Word for word, transcribe the records that follow.

SOURCE RECORDS section start

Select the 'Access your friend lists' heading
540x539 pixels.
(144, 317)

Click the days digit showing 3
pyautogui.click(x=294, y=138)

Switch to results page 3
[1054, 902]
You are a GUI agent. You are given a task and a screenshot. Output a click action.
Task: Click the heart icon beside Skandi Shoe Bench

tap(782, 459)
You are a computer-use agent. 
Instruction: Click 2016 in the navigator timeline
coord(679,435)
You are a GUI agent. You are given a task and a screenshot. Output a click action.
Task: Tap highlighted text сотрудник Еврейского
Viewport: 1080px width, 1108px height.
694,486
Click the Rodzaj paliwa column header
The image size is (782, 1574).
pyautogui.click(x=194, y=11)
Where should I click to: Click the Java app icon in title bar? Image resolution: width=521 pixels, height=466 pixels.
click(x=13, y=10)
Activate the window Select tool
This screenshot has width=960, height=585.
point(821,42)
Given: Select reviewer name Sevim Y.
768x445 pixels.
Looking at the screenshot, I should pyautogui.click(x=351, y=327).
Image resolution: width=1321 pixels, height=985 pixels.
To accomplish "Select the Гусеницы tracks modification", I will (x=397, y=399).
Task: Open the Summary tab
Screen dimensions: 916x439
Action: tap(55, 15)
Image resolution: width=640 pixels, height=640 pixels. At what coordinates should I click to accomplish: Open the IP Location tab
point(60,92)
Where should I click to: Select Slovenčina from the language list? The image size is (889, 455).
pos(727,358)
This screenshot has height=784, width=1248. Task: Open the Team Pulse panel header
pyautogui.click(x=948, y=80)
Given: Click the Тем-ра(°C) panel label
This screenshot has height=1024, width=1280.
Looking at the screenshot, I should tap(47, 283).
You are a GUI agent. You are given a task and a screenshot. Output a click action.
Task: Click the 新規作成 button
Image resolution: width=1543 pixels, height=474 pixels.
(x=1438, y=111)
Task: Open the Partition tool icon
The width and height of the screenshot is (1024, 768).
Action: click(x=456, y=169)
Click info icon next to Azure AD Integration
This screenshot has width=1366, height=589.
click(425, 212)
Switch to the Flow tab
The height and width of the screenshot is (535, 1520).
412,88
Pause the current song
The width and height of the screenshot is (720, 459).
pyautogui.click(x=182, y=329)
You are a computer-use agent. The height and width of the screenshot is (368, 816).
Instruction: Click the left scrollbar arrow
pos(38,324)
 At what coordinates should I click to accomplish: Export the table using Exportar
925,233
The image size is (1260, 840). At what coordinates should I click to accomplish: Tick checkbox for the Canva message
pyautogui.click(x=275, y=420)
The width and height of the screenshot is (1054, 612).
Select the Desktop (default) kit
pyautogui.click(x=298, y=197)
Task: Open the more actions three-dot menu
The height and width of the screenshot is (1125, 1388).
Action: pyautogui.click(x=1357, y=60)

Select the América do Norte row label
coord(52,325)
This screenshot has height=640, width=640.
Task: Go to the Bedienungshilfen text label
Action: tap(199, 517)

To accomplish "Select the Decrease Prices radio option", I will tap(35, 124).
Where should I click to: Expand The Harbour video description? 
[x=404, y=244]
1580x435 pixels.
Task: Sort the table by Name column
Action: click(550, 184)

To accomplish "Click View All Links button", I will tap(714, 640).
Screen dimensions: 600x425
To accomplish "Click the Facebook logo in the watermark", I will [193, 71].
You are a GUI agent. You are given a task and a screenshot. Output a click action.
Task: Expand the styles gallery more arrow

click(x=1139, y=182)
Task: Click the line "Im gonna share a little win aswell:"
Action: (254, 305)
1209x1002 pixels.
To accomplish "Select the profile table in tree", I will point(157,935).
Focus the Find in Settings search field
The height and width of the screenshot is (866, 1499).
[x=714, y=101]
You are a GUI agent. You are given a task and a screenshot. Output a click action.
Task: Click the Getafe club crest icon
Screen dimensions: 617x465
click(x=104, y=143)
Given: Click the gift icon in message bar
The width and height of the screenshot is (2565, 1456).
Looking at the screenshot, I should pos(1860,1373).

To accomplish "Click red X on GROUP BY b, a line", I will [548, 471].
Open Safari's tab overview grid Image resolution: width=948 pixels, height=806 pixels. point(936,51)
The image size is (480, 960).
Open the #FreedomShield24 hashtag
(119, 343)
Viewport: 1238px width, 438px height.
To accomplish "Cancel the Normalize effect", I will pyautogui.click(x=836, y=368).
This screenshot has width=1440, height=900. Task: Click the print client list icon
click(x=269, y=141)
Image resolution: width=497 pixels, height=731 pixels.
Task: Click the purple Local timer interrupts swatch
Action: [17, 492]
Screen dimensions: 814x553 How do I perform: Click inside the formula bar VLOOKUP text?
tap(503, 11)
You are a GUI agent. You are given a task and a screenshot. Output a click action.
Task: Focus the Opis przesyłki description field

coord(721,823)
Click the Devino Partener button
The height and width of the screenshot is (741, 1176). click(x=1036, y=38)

SOURCE RECORDS section end

REPLY TO THE EXERCISE:
Select the 'Access your friend lists' heading
540x539 pixels.
(144, 317)

Click the days digit showing 3
pyautogui.click(x=294, y=138)

Switch to results page 3
[1054, 902]
You are a GUI agent. You are given a task and a screenshot. Output a click action.
Task: Click the heart icon beside Skandi Shoe Bench

tap(782, 459)
You are a computer-use agent. 
Instruction: Click 2016 in the navigator timeline
coord(679,435)
You are a GUI agent. You are given a task and a screenshot. Output a click action.
Task: Tap highlighted text сотрудник Еврейского
Viewport: 1080px width, 1108px height.
694,486
Click the Rodzaj paliwa column header
The image size is (782, 1574).
pyautogui.click(x=194, y=11)
Where should I click to: Click the Java app icon in title bar? Image resolution: width=521 pixels, height=466 pixels.
click(x=13, y=10)
Activate the window Select tool
This screenshot has width=960, height=585.
point(821,42)
Given: Select reviewer name Sevim Y.
768x445 pixels.
Looking at the screenshot, I should pyautogui.click(x=351, y=327).
Image resolution: width=1321 pixels, height=985 pixels.
To accomplish "Select the Гусеницы tracks modification", I will (x=397, y=399).
Task: Open the Summary tab
Screen dimensions: 916x439
Action: tap(55, 15)
Image resolution: width=640 pixels, height=640 pixels. At what coordinates should I click to accomplish: Open the IP Location tab
point(60,92)
Where should I click to: Select Slovenčina from the language list? The image size is (889, 455).
pos(727,358)
This screenshot has height=784, width=1248. Task: Open the Team Pulse panel header
pyautogui.click(x=948, y=80)
Given: Click the Тем-ра(°C) panel label
This screenshot has height=1024, width=1280.
Looking at the screenshot, I should tap(47, 283).
You are a GUI agent. You are given a task and a screenshot. Output a click action.
Task: Click the 新規作成 button
Image resolution: width=1543 pixels, height=474 pixels.
(x=1438, y=111)
Task: Open the Partition tool icon
The width and height of the screenshot is (1024, 768).
Action: click(x=456, y=169)
Click info icon next to Azure AD Integration
This screenshot has width=1366, height=589.
click(425, 212)
Switch to the Flow tab
The height and width of the screenshot is (535, 1520).
412,88
Pause the current song
The width and height of the screenshot is (720, 459).
pyautogui.click(x=182, y=329)
You are a computer-use agent. The height and width of the screenshot is (368, 816).
Instruction: Click the left scrollbar arrow
pos(38,324)
 At what coordinates should I click to accomplish: Export the table using Exportar
925,233
The image size is (1260, 840). At what coordinates should I click to accomplish: Tick checkbox for the Canva message
pyautogui.click(x=275, y=420)
The width and height of the screenshot is (1054, 612).
Select the Desktop (default) kit
pyautogui.click(x=298, y=197)
Task: Open the more actions three-dot menu
The height and width of the screenshot is (1125, 1388).
Action: pyautogui.click(x=1357, y=60)

Select the América do Norte row label
coord(52,325)
This screenshot has height=640, width=640.
Task: Go to the Bedienungshilfen text label
Action: tap(199, 517)

To accomplish "Select the Decrease Prices radio option", I will tap(35, 124).
Where should I click to: Expand The Harbour video description? 
[x=404, y=244]
1580x435 pixels.
Task: Sort the table by Name column
Action: click(550, 184)

To accomplish "Click View All Links button", I will tap(714, 640).
Screen dimensions: 600x425
To accomplish "Click the Facebook logo in the watermark", I will [193, 71].
You are a GUI agent. You are given a task and a screenshot. Output a click action.
Task: Expand the styles gallery more arrow

click(x=1139, y=182)
Task: Click the line "Im gonna share a little win aswell:"
Action: (254, 305)
1209x1002 pixels.
To accomplish "Select the profile table in tree", I will point(157,935).
Focus the Find in Settings search field
The height and width of the screenshot is (866, 1499).
[x=714, y=101]
You are a GUI agent. You are given a task and a screenshot. Output a click action.
Task: Click the Getafe club crest icon
Screen dimensions: 617x465
click(x=104, y=143)
Given: Click the gift icon in message bar
The width and height of the screenshot is (2565, 1456).
Looking at the screenshot, I should pos(1860,1373).

To accomplish "Click red X on GROUP BY b, a line", I will [548, 471].
Open Safari's tab overview grid Image resolution: width=948 pixels, height=806 pixels. point(936,51)
The image size is (480, 960).
Open the #FreedomShield24 hashtag
(119, 343)
Viewport: 1238px width, 438px height.
To accomplish "Cancel the Normalize effect", I will pyautogui.click(x=836, y=368).
This screenshot has width=1440, height=900. Task: Click the print client list icon
click(x=269, y=141)
Image resolution: width=497 pixels, height=731 pixels.
Task: Click the purple Local timer interrupts swatch
Action: [17, 492]
Screen dimensions: 814x553 How do I perform: Click inside the formula bar VLOOKUP text?
tap(503, 11)
You are a GUI agent. You are given a task and a screenshot. Output a click action.
Task: Focus the Opis przesyłki description field

coord(721,823)
Click the Devino Partener button
The height and width of the screenshot is (741, 1176). click(x=1036, y=38)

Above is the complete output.